Moreland: What I think LaTanya has done with her casting is to really bring the language to the masses through moments, so that we can understand and relate to it.
Burruss: There’s a part where Trey gives a speech to Bernice, it’s a real preacher vibe, and you want to get up out of your seat and do a praise dance. I love that moment.
Brian, you have a real-life moment that parallels this play.
Moreland: I have a sister and we argued over my grandmother's hutch where they kept their china. When my grandparents passed, it was something I really wanted to hold on to. And so I have that with me.
How can we bring more Black women behind the scenes to produce and direct on Broadway?
Burress: For a long time, Broadway was known as the Great White Way. It's very important to me as a person of color to open doors for Black women. Every time in entertainment, the men outweigh the women. It's been that way since I was a child in the music industry. No matter what part of entertainment I'm in, it always seems like there are fewer of us in power positions than anybody else. So it's been my goal in life to kick down the door, get myself in and bring others with me. That is my intention.
Thinking about shows like Ain’t No Mo’ and A Strange Loop not getting the audience that they needed to sustain their Broadway runs. What do we need to do to keep the financial success of Black plays on Broadway?

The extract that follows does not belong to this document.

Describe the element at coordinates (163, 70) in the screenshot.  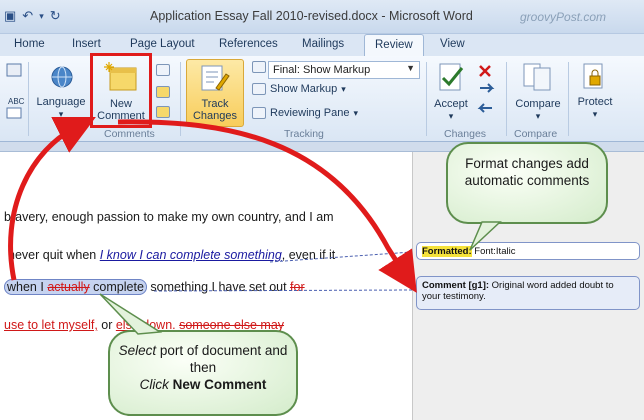
I see `delete-comment-icon` at that location.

Moreland: I really love that you brought up the “F” word, the financial success of a play because it is commercial theater. Broadway is a private business that's privately funded, and part and parcel of that financial success come from the people who are producing it and the people who invest in it. On The Piano Lesson, we have a great deal of African American investors who were willing to risk their money and really get their hands dirty by giving their time for press, radio and television interviews and appearances. And then trying new things, some guerilla marketing. We did a dinner package with the Brooklyn Chop House. We've got date nights coming up. It’s about collaborating with partners to do something new that will bring a fresh audience to the show. You have to market the show and advertise. We’re coming out of a $1 million week and yet we still have more work to do. It all depends on your producing partners and the teams that you assemble, the people on stage and the vision behind it. It's all of the above that make these shows financially viable and successful on Broadway.
Where will you put your Tony Awards if you win Best Revival this year?

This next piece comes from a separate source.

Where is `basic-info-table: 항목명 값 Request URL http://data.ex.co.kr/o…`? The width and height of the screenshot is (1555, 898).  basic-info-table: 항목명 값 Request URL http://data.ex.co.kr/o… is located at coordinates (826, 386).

Burruss: Speak it into our lives!
Moreland: I've never won a Tony, so I do feel very, very special about this production. Kandi, where are you going to put your Tony, next to your Grammy?
Burruss: Yes, it’s sitting on the piano.
Which sounds so appropriate. What are you thinking of producing next together?

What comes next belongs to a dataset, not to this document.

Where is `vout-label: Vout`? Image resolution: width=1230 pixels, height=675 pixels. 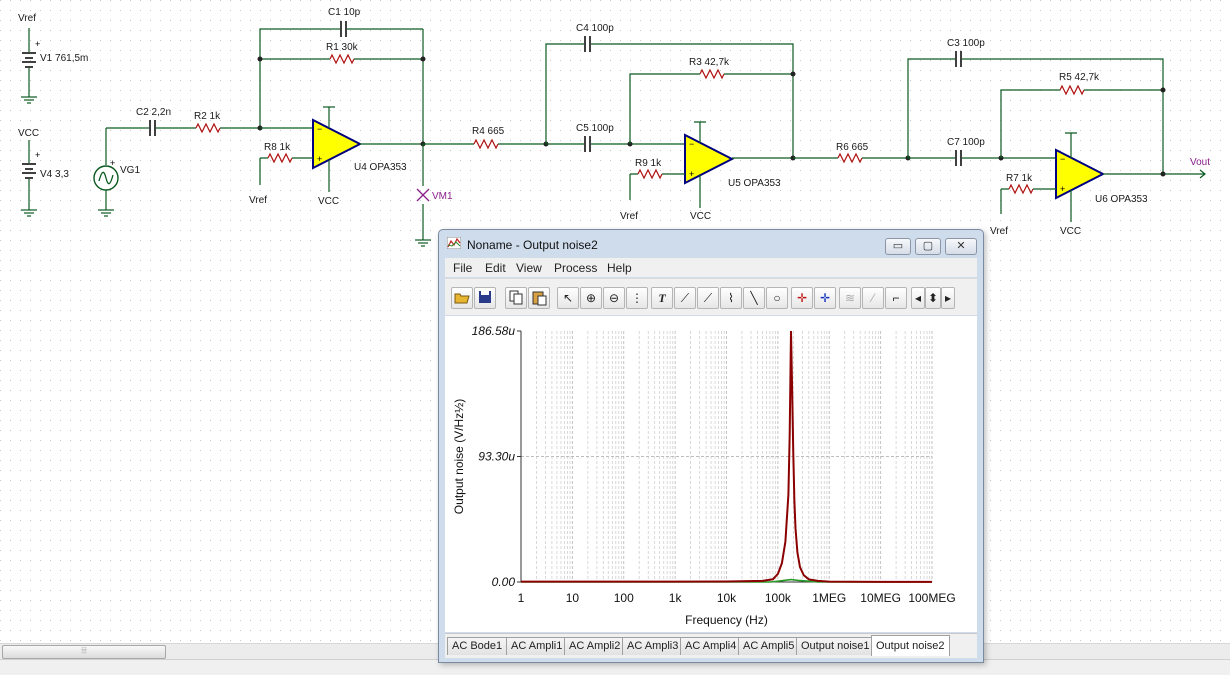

Burruss: We are stuck together. I feel like Brian has been my mentor through this process. In any business I've been in, I've figured out a way to be in front of and behind the scenes. When it comes to Broadway, it's not easy to get in this world and to navigate. It's just different in how they connect and network. Meeting Brian has been a life changer for me.
Moreland: I would love to bring Ain't Misbehavin' to Broadway. I’d love to do Dreamgirls with Kandi because she's got that music side and the way her brain and ears work. Y'all really have no idea. It's really crazy, out-of-the-box thinking that happens, and it’s amazing.
The Piano Lesson is playing at the Ethel Barrymore Theatre in New York City through January 29, 2023.